▶ _TASK BRIEF_: Please reproduce all of the rows below, requests included, shifting every coordinate in the answers up by 18. Leave the pictures out.

▶ _SUPPLIED MATERIAL_:
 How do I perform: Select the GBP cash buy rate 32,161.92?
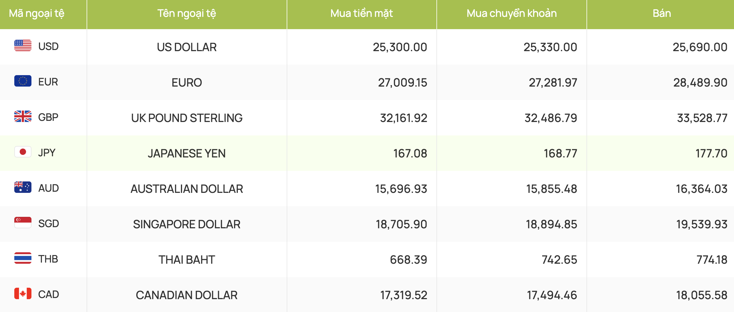pyautogui.click(x=404, y=118)
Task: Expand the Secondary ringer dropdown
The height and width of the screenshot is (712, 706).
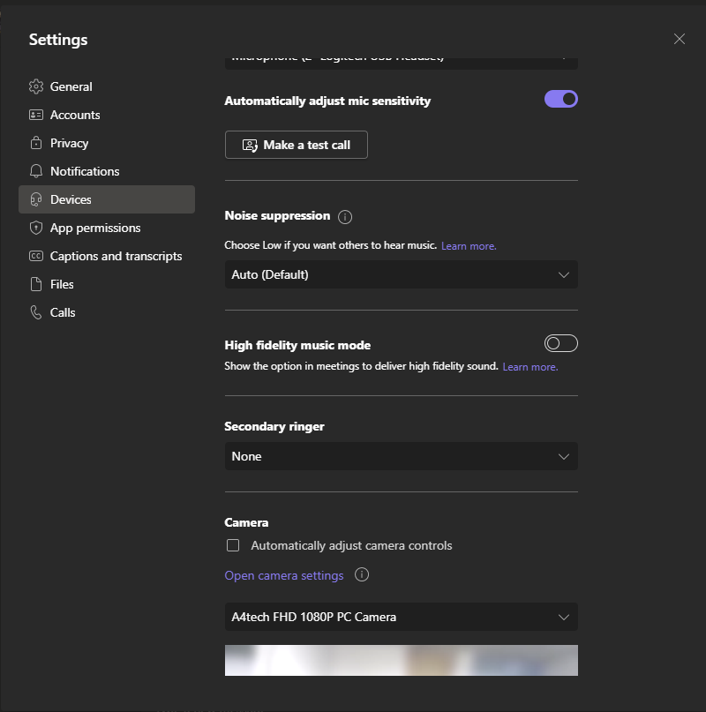Action: point(401,456)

▶ _EXPECTED OUTPUT_:
 How do I perform: Select the GBP cash buy rate 32,161.92?
pyautogui.click(x=422, y=136)
Task: Expand the Secondary ringer dropdown
The height and width of the screenshot is (712, 706).
Action: point(419,474)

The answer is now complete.